### Problem statement
Set down every line from the one with "The image size is (340, 213)." to the end of the entries, both ends included, exactly as it reads and without pictures.

### Source material
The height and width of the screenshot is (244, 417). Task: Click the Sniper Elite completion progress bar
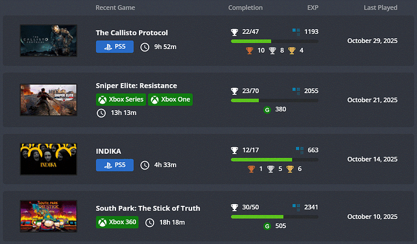coord(274,101)
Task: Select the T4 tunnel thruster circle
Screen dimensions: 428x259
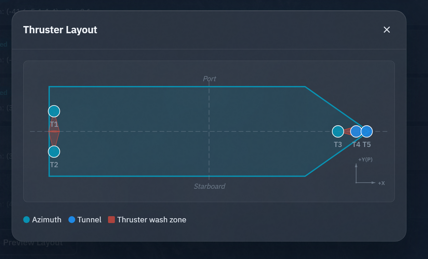Action: click(356, 131)
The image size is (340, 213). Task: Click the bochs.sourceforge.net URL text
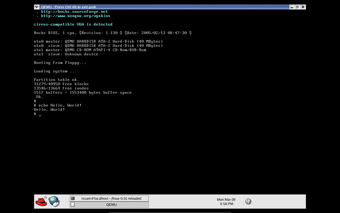pyautogui.click(x=74, y=12)
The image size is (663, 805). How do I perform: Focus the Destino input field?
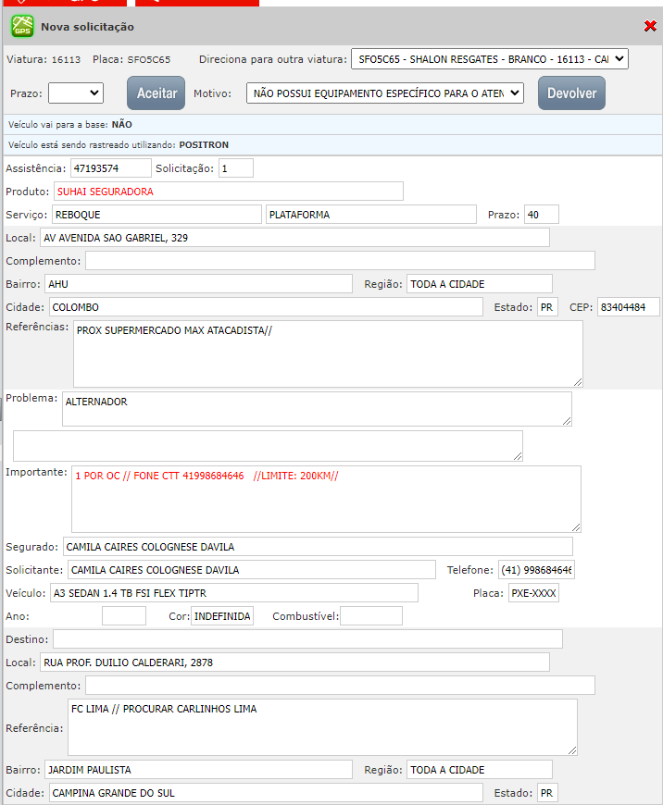point(307,639)
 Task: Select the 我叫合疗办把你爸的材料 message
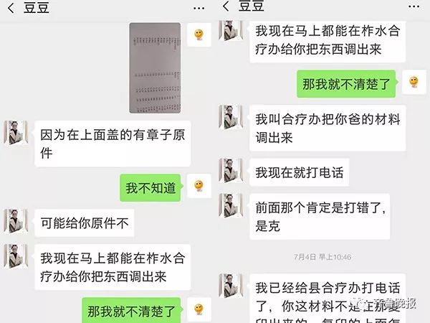[328, 128]
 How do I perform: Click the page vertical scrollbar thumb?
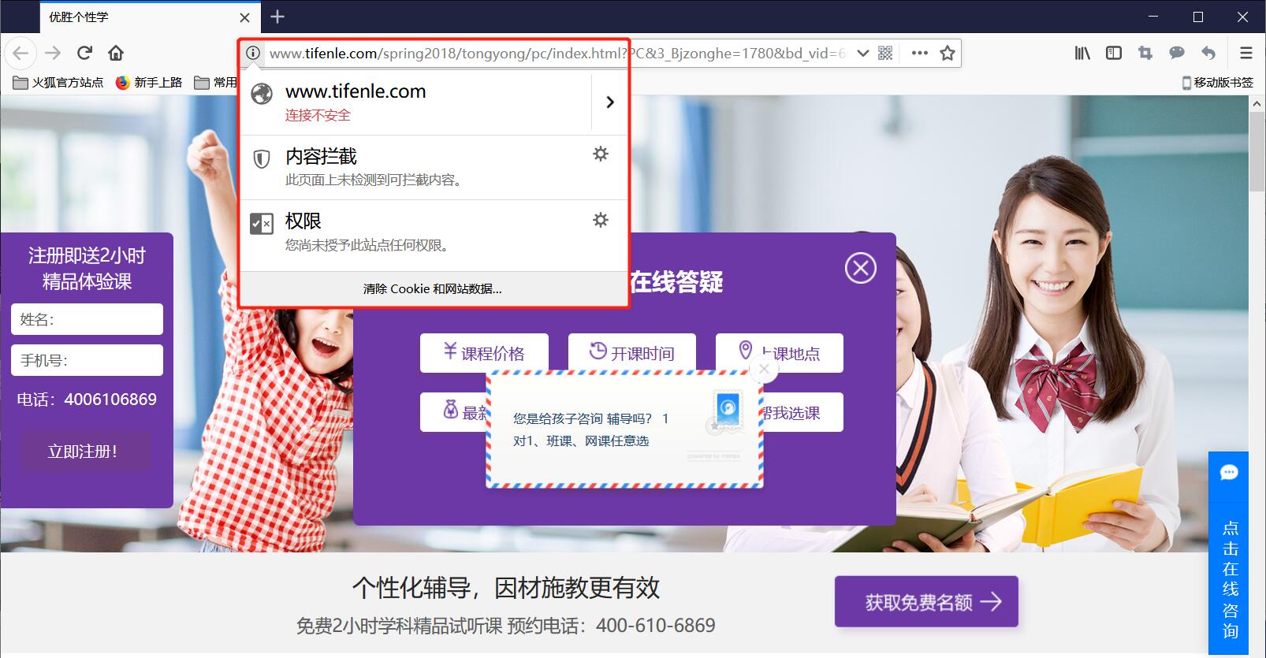[x=1257, y=150]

### Output
The image size is (340, 213). Task: Click the bochs.sourceforge.net URL text
pyautogui.click(x=74, y=12)
The image size is (663, 805). How do I perform: Focus the Destino input field?
point(307,639)
 Task: Select the 我叫合疗办把你爸的材料 message
[328, 128]
 How do I perform: Click the page vertical scrollbar thumb?
[x=1257, y=150]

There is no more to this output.